GLENWODD SPRINGS – The Colorado River Basin Roundtable last week pushed back against a perception that Western Slope interests have reached an agreement about a conceptual transmountain diversion, as indicated by a draft of the Colorado Water Plan and recent remarks by James Eklund, the director of the Colorado Water Conservation Board (CWCB).
“It is important that nobody oversells this as a done deal and a clear-cut pathway to a new transmountain diversion,” said Jim Pokrandt, the chairman of the roundtable and the communications director at the Colorado River District. “It is a way to talk about it.”
Pokrandt was referencing a seven-point draft conceptual agreement put out in June by the Interbasin Compact Committee (IBCC) that is now included in the state water-plan draft. The 15-member committee includes representatives from the state’s nine basin roundtables and six other appointees.
The first of the committee’s seven points is that “the East Slope is not looking for firm yield from a new transmountain diversion project and would accept hydrologic risk for the project.”
Or, as Ken Ransford, the secretary of the Colorado roundtable, put it in the group’s October meeting, “This means that the East Slope will take less or perhaps no water in low-snow years instead of drying up a West Slope river.”
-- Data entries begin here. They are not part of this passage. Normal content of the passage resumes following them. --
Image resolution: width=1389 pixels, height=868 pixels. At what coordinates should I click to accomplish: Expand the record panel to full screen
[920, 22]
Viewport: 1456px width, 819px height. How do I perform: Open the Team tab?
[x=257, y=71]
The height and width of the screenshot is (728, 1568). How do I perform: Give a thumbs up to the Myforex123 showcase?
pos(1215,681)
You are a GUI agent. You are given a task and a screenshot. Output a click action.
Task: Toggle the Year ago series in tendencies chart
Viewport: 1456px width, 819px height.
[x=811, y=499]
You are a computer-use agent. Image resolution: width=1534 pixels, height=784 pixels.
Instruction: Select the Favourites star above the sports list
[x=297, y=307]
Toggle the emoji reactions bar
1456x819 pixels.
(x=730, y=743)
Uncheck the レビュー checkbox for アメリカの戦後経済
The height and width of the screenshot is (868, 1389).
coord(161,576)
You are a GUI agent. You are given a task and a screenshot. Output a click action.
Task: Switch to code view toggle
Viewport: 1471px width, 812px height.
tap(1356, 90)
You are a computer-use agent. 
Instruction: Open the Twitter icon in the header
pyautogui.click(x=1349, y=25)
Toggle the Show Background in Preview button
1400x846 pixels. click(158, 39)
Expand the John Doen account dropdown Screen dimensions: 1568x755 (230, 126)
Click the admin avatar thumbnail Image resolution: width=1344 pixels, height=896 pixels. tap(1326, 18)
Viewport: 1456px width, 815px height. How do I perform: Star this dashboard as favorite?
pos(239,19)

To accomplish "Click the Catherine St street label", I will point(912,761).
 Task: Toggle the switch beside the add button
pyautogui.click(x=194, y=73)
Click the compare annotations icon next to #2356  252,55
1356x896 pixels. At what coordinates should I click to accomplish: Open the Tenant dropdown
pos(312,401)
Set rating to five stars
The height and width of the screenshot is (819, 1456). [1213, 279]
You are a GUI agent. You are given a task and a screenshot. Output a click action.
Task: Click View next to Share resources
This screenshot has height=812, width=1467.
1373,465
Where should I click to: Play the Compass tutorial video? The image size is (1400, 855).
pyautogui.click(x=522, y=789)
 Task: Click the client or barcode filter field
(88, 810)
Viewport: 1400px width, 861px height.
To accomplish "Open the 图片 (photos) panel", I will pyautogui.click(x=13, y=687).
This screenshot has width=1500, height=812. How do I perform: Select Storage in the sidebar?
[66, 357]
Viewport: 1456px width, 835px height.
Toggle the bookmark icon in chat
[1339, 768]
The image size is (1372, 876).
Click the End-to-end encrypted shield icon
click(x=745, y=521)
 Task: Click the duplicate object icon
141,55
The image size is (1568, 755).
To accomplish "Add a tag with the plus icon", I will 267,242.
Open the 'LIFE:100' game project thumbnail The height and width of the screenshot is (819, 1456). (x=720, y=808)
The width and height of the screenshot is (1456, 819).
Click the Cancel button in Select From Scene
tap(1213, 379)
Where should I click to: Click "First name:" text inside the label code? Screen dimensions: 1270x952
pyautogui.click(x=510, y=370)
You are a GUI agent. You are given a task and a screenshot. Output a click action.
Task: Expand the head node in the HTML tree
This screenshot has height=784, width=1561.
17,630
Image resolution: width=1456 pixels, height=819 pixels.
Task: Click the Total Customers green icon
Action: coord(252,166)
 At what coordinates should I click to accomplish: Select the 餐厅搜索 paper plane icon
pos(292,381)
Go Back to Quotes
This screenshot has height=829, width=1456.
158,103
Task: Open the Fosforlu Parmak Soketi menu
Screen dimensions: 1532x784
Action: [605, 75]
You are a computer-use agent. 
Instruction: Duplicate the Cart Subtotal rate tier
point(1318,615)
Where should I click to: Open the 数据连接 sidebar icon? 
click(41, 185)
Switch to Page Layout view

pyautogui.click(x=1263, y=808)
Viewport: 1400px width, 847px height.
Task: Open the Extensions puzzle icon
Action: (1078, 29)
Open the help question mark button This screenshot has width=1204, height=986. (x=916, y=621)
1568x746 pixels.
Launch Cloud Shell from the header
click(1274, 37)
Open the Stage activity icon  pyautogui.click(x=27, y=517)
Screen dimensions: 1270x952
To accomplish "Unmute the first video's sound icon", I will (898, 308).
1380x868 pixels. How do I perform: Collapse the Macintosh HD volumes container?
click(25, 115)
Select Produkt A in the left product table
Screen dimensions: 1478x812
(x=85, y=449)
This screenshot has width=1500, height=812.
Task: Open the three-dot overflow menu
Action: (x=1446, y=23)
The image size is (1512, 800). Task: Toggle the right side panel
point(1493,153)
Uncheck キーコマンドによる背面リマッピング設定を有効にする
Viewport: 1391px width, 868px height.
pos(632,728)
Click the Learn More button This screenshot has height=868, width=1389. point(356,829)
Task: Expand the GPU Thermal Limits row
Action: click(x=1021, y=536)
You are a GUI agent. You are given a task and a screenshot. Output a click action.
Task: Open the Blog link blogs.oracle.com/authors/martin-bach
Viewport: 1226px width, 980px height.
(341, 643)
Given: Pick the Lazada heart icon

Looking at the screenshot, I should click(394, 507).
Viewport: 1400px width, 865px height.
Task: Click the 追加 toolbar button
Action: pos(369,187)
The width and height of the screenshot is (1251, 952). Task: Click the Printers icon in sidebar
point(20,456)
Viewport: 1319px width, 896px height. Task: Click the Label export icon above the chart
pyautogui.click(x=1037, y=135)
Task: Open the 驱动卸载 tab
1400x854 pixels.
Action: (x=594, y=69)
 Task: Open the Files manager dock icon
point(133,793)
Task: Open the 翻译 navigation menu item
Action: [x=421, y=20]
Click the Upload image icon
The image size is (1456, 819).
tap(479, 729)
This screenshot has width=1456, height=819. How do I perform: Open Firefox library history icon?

An article in The Denver Post on Nov. 11 fueled the perception, some roundtable members said Nov. 24, that an agreement on the concept had already been reached.
“The reality is the Western Slope is seeing available water in wet years for the Front Range to bring over,” Elklund, head of the CWCB, told the Post. They are OK with that as long as there is mitigation or compensatory storage.”
Eklund also told the Post, “Most people I talk with, even in the intense water community, view themselves as Coloradans first and members of river basins second.”
Pokrandt called Eklund’s comments “unfortunate.”
Eklund’s remarks conflict with the view of the roundtable’s executive committee, which said in a recent draft memo that “there is no water remaining from the Colorado River than can reliably be developed for Front Range use without putting Western Slope agriculture and recreation at peril and risking the certainty of current water users.”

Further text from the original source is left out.